## [ASSIGNED TASK 1]
Answer these questions from the hot rotor article, one line each:
(a) From which supplier will the seals be ordered?
(b) According to aerodynamics studies, how far does the boundary layer extend perpendicular to a surface?
(c) In this disk pack design, what are the disks and spacers secured to?
## [ASSIGNED TASK 2]
Pick up the hot rotor article after its last sentence and carry it on.

## [DOCUMENT SECTION]
======
Fitting Parts Together in the Real World, Introduction to the Hot Rotor
June 18, 2001
Three parts not shown are the 60x4 mm bearing end-rings, end seals, and shaft-cooling fan. We plan to order in 2.5-inch pipe for the end rings, turning down the pipe to 60 mm, then using a parting tool bit to cut the finished pipe to 4 mm widths. Seals will be ordered from Zatkoff to match a hardened and polished spacer between the end bearings and flanges/pulleys. The 4-6 inch shaft cooling fan will be made from either 1/8 inch aluminum or 1/16 inch steel and filled to the shaft between the hot rotor flange and seal spacer.
For this month's work we'll concentrate on the hot rotor disk pack. The theory behind the Tesla turbine is simple. All objects are subject to "skin effect" anywhere in vacuumless space. Fluids such as air, water, oil, etc. tend to bond loosely to any surface. In aerodynamics studies we learn that this "boundary layer" extends several millimeters perpendicular to the surface, exerting less adhesive force as we increase distance from the surface.
The Tesla turbine uses this surface adhesion effect to absorb and transfer the energy of high velocity gases into mechanical shaft power which can then be used to generate electricity or move a vehicle.
By stacking a number of (highly polished) disks with narrow spacing between them, a high velocity gas directed in a tangential stream between the disks will transfer most of its energy to the disk pack (and finally to the shaft). The only other factor to keep in mind is that there must be an entry point for the gas (nozzle) and an exit port at the center of the disk pack. (See Figure A)
There are several methods for securing the disk pack to to the shaft. Some experimenters simply fit the disks directly to the shaft using a compression nut on the shaft end and a square key fitted to a keyway milled into the disks and shaft.
Our disk pack uses a modification of Tesla's advanced turbine design which secures the disks and spacers to a shaft-mounted flange. This allows us to build, assemble and balance the disk pack as an assembly. Using this approach gives us more freedom to experiment with various disks and spacers.
======
## [SOURCE MATERIAL]
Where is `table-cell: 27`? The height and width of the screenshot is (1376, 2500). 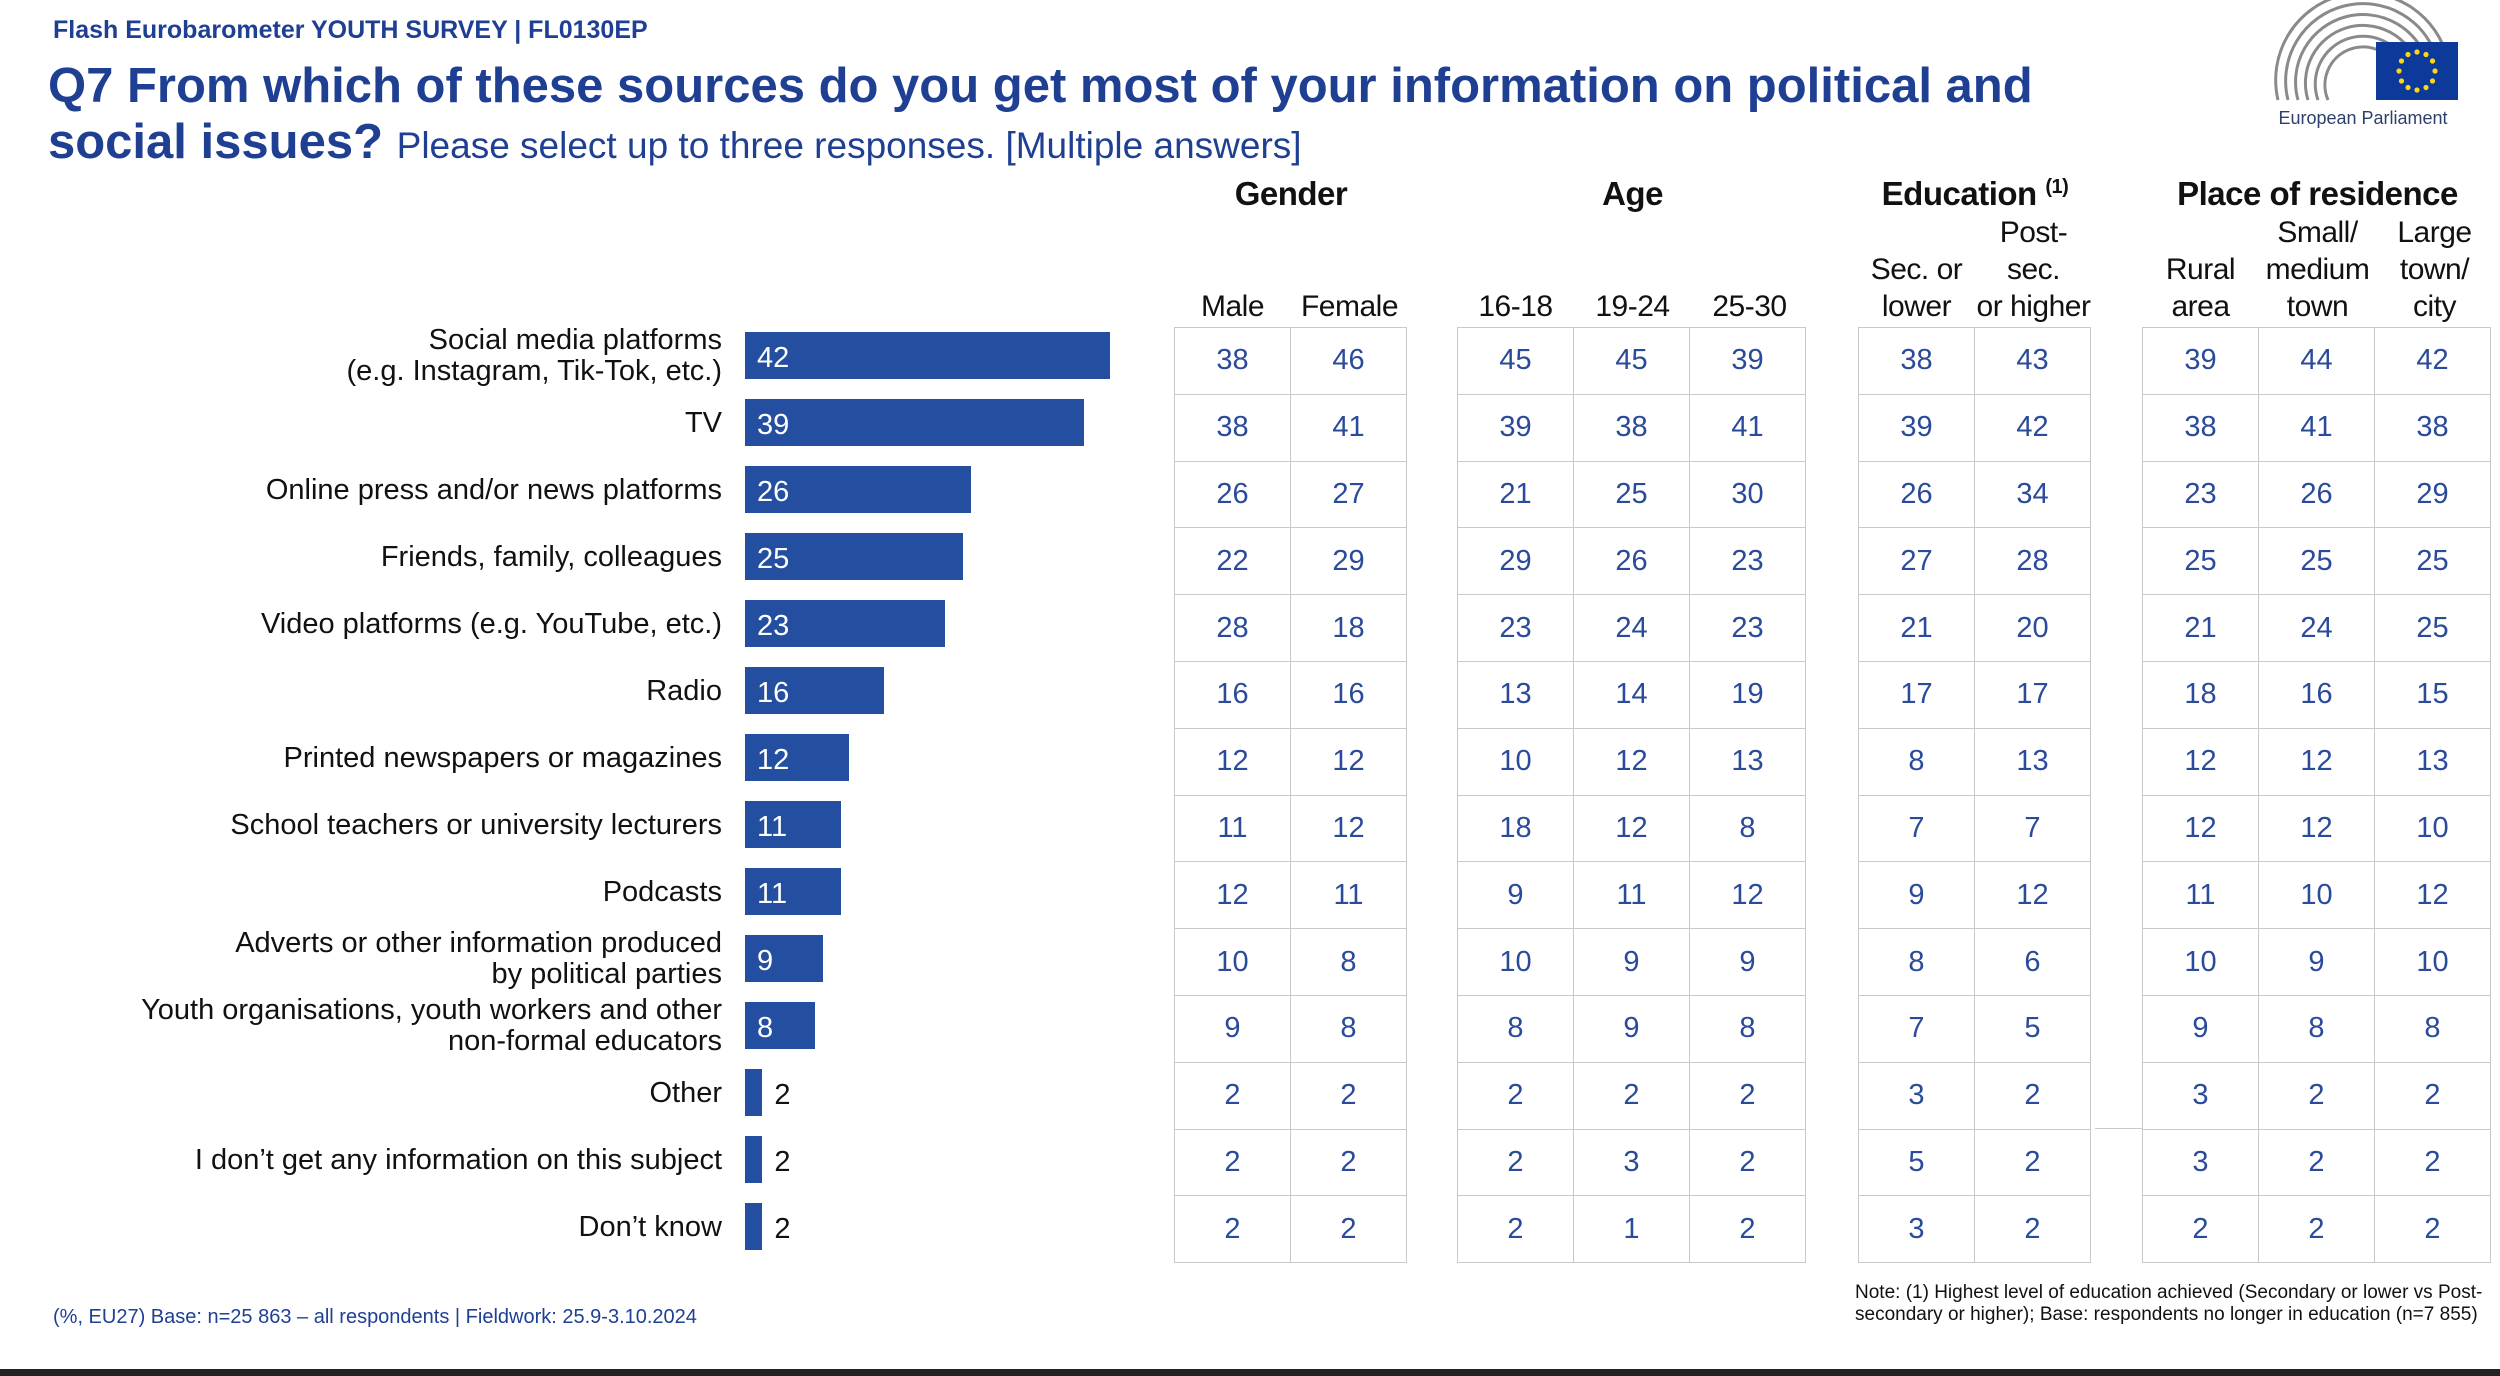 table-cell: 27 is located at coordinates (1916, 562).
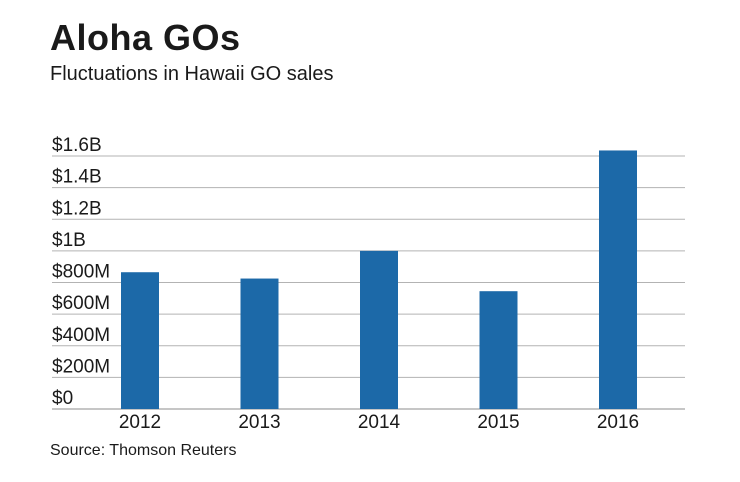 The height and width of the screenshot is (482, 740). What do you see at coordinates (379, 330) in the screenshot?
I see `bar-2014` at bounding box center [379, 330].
======
## [RESULT 1]
(a) Zatkoff.
(b) Several millimeters.
(c) A shaft-mounted flange.

## [RESULT 2]
Figure B shows a fully assembled disk pack on our flange. (Click on picture to view full size.)
We're showing seven disks (two at 0.1875 inch and five at 0.0625 inch thick, 9.75 inch diameter) which will give us approximately 20 horsepower for running a 10 KW generator head. The disks must be highly polished stainless 316 or 4140 carbon steel, or any similar material able to handle at least 50,000 psi of tensile load. A high polish on the disk surfaces guarantees greater fluid adhesion, and results in higher efficiencies.
Disks are generally 0.0625 inch thick, and the spacers are between 0.03125 inch and 0.0625 inch thick. The narrower the spacing between the disks, the greater the efficiency and torque.
Although it is possible to build these parts in your shop, it will be much quicker and easier to have them laser-cut from a shop so equipped. If you do the work yourself just make sure the disks fit your shaft or flange very closely. Also, when boring the (6) disk pack assembly bolt holes in the flange, disks and spacers, use an indexer or rotary table on your mill or drill press to ensure accurate placement of the holes every 30 degrees. The 0.1875 inch to 0.25 inch holes drilled around the periphery of the disk pack for securing the round washers also require accurate indexing.
Finally, when bolting the disk pack together use six high-strength 0.25 inch to 0.3125 inch bolts for the flange, and either bolts or threaded inserts/rivets for the spacers/washers.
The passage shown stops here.